The radiographic appearance of osteoblastomas is variable and often nonspecific.[7] On imaging, aggressive osteoblastomas can mimic other tumors, including malignant varieties. The differential diagnosis in such instances consists of osteoid osteomas, aneurysmal bone cysts, osteogenic sarcomas, fibrous dysplasia, chondrosarcoma, and metastatic disease. Osteoblastomas typically demonstrate intratumoral ossification, including some with a central nidus of sclerotic bone encompassed by a radiolucent halo similar to osteoid osteoma.[7] Most osteoblastomas remain confined to bone and do not destroy or penetrate cortex; however, up to 12% have features that mimic a malignant process.[10]
Histologically, osteoblastomas display a predominance of immature bone with high levels of osteoblastic activity. Many are composed of interanastomosing trabeculae of woven bone set within large spindle cell populations with rich vascularity.[7]
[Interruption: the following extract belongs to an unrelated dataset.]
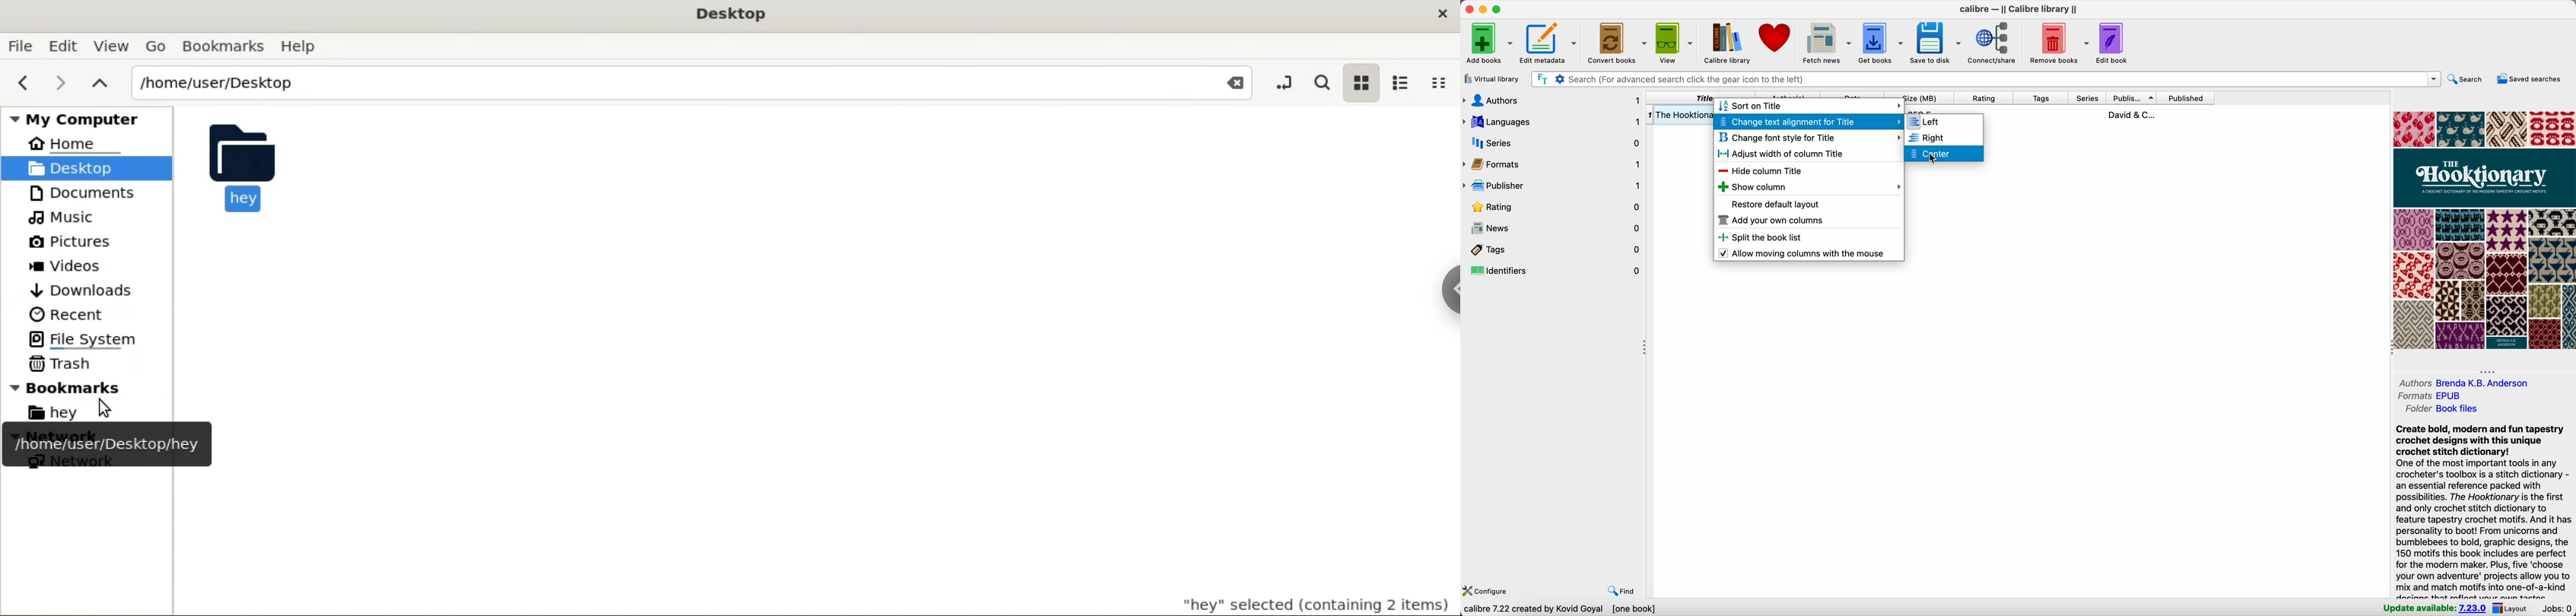 This screenshot has height=616, width=2576. I want to click on view, so click(1673, 43). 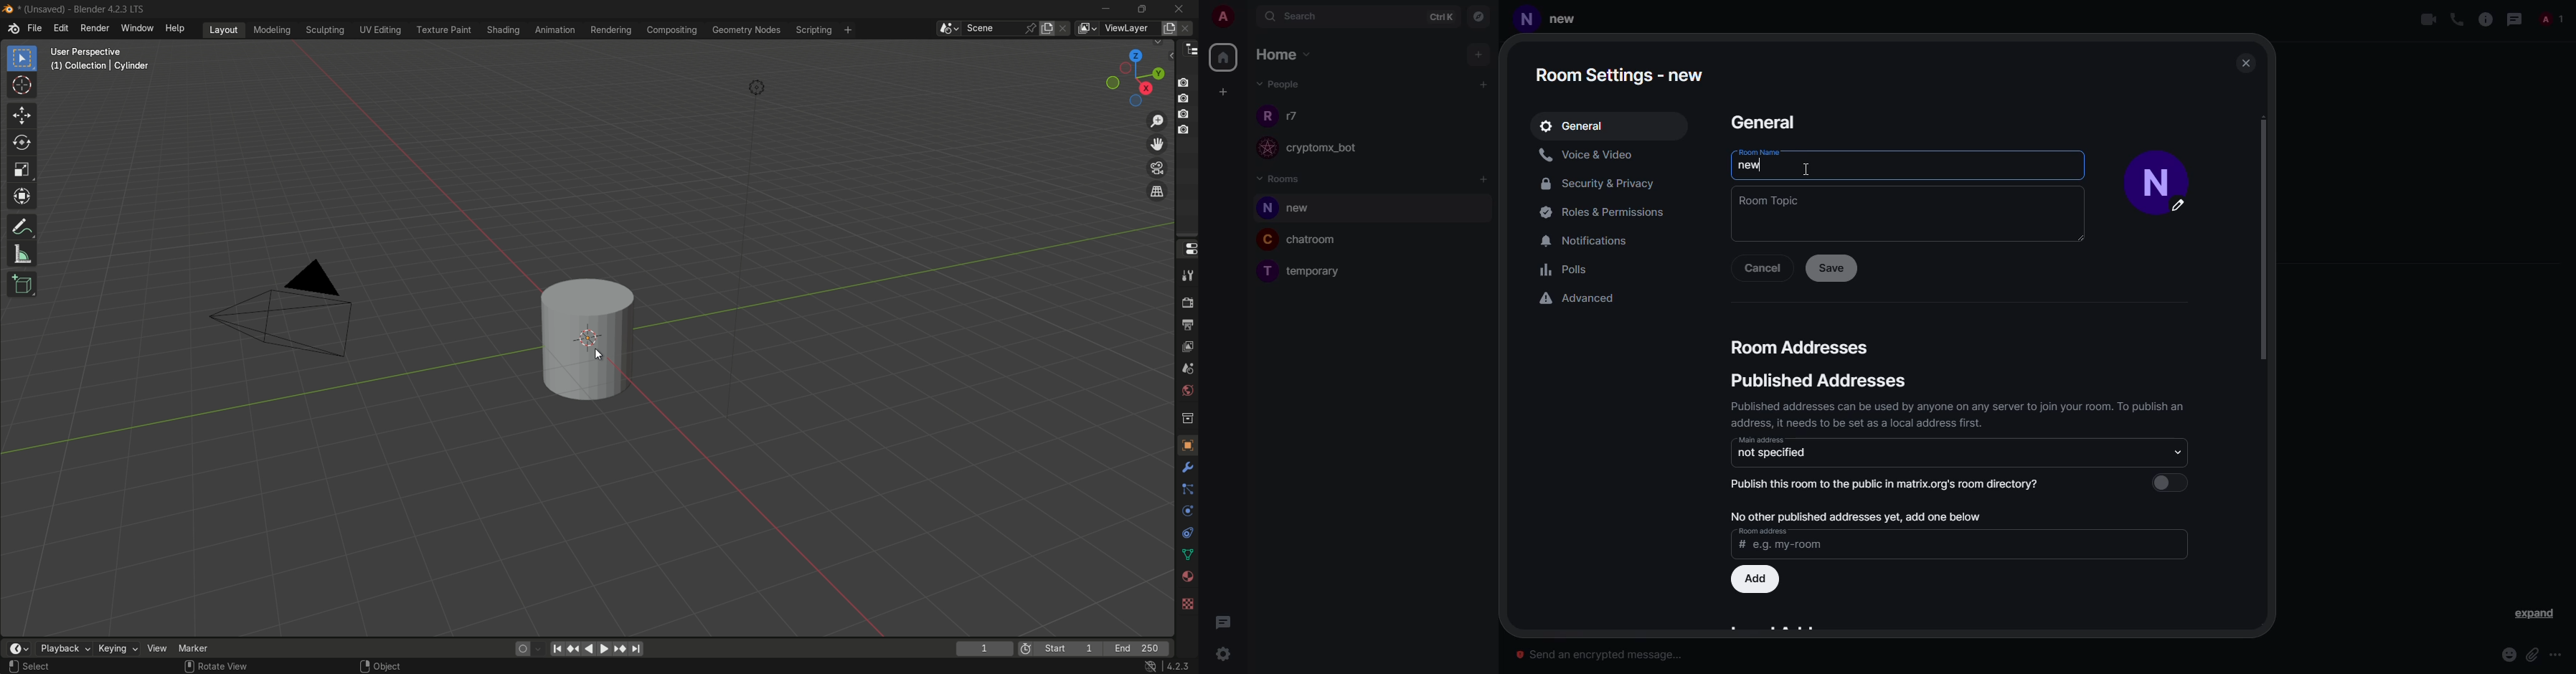 I want to click on tools, so click(x=1186, y=277).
Current literature regarding osteoblastoma of the spine suggests that en bloc resection is sufficient as definitive treatment for these tumors. Radiotherapy does not alter the course of the disease and may be contraindicated for fear of malignant degeneration.[11] We are unaware of any English-language studies specifically evaluating the role of radiation therapy for osteoblastomas of the temporal bone or skull. Additionally, current literature finds no role for chemotherapy in primary, singular, benign bone tumors.[12] Accordingly, after en bloc resection of the tumor, our patient did not undergo any further therapy.
In summary, osteoblastomas are benign bone-forming tumors that rarely involve the craniofacial skeleton. The majority of these neoplasms occur in the spine and long bones. En bloc resection is sufficient and curative, with no adjuvant chemotherapy or radiation necessary.